CODEWITHSUNDEEP
swiftgenerics
user1007522
user1007522

Reputation: 8118

Find item of specific type in array

I want an extension on a Array where you can find an item that is of some type.

I tried like this:

  func findItem<U: Type>(itemToFind: U) -> AnyObject? {
    for item in self {
        if let obj = item as? itemToFind {
            return obj
        }
    }
    return nil
}

So I check if it is the same type and then I want to return the obj.

The error I get is:

Inheritance from non-protocol, non-class 'Type'.

How can I fix this that I can pass to the function ViewController.self and that I get back nil if not found or the viewcontroller that is in the array?

Upvotes: 5

Views: 21915

Answers (3)

Kane Buckthorpe
Kane Buckthorpe

Reputation: 105

The compactMap is used to cast elements to the requested type and filter out any that fail.

You can then return the first item from the new collection.

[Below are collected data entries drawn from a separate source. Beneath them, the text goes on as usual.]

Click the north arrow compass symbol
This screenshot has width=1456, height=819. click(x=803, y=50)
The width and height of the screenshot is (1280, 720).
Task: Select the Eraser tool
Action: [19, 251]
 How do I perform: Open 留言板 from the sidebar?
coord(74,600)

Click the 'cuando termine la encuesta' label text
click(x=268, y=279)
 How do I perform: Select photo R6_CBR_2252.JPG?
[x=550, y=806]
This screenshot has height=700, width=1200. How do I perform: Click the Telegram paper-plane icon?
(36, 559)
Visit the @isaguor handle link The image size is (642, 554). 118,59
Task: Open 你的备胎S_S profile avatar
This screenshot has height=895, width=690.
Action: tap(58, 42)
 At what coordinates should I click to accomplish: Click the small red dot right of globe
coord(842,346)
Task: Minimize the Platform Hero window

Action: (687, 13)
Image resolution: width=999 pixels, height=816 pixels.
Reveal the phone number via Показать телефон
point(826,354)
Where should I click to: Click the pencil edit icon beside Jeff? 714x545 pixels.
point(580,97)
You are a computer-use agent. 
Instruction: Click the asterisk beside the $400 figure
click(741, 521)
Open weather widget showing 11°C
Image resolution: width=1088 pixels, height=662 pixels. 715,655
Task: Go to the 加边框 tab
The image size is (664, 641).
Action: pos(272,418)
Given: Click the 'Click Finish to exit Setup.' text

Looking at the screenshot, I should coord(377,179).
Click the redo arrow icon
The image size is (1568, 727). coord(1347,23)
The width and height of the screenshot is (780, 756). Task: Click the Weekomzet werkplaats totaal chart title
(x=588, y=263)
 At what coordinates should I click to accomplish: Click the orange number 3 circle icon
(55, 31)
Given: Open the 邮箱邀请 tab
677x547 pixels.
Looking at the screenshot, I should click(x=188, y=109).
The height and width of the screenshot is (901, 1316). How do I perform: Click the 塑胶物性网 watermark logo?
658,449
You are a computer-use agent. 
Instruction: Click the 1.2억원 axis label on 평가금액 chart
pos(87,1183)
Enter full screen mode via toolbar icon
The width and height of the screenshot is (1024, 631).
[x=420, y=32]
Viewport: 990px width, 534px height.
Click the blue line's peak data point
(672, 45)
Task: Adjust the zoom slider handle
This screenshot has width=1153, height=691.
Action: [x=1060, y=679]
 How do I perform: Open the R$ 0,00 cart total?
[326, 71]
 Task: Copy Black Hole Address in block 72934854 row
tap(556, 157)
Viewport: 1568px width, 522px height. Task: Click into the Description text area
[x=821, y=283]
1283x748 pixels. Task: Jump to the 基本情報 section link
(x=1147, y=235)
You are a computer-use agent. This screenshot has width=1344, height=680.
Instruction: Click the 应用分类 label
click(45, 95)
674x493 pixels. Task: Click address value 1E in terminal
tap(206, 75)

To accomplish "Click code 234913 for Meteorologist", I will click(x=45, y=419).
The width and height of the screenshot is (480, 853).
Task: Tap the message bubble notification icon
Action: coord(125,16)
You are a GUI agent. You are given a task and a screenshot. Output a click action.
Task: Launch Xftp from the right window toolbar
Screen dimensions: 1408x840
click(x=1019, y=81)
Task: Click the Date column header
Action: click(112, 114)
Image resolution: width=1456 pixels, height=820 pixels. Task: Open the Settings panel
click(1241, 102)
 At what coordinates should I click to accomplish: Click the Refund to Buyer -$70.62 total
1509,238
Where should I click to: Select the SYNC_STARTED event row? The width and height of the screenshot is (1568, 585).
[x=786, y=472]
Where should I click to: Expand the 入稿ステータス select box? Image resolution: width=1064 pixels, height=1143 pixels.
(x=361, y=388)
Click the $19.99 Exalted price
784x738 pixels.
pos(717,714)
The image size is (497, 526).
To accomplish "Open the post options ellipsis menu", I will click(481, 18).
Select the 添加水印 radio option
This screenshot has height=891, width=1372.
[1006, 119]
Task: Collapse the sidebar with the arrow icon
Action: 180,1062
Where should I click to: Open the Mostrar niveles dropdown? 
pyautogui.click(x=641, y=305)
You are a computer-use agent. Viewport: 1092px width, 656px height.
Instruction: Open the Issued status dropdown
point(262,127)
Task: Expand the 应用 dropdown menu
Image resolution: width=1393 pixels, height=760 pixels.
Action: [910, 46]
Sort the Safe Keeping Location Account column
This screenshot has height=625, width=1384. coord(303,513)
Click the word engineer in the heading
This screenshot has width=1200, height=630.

When lazy is used, the values in the sequence or collection are produced on demand rather than being stored in an array. As a side effect you no longer need to cast after the filter.

extension Collection {
    public func first<T>(ofType _: T.Type) -> T? {
        let filteredItems = lazy.compactMap { $0 as? T }
        return filteredItems.first
    }
}

Upvotes: 0

mfaani
mfaani

Reputation: 36287

use is instead.

let arr : [Any] = ["jj", "j", 1, 1.0]

func findItems(of : Any.Type, from array: [Any]) -> Any? {
    for item in array { 
        if item is String {
            return item
        }
    }
    return nil
}

print(findItems(of: String.self, from: arr)) // jj

Upvotes: 0

Hamish
Hamish

Reputation: 80811

The syntax <U: Type> in this context means you're declaring a new generic placeholder U in your function signature, which inherits from (in the case of classes), or conforms to (in the case of protocols) Type.

As Type is neither a protocol nor class, I assume what you really want is an unconstrained generic placeholder, and instead want to pass in a given type as an argument to the function, which will define the type of U.

In this case, you'll want to use the metatype U.Type as the function input type (as well as U? for the function return type – as the return type will be the optional type of whatever type you pass into the function). For example:

extension Array {
    func firstElement<U>(ofType _: U.Type) -> U? {
        for element in self {
            if let element = element as? U {
                return element
            }
        }
        return nil
    }
}


let array : [Any] = [2, "bar", 3, "foo"]
print(array.firstElement(ofType: String.self)) // Optional("bar")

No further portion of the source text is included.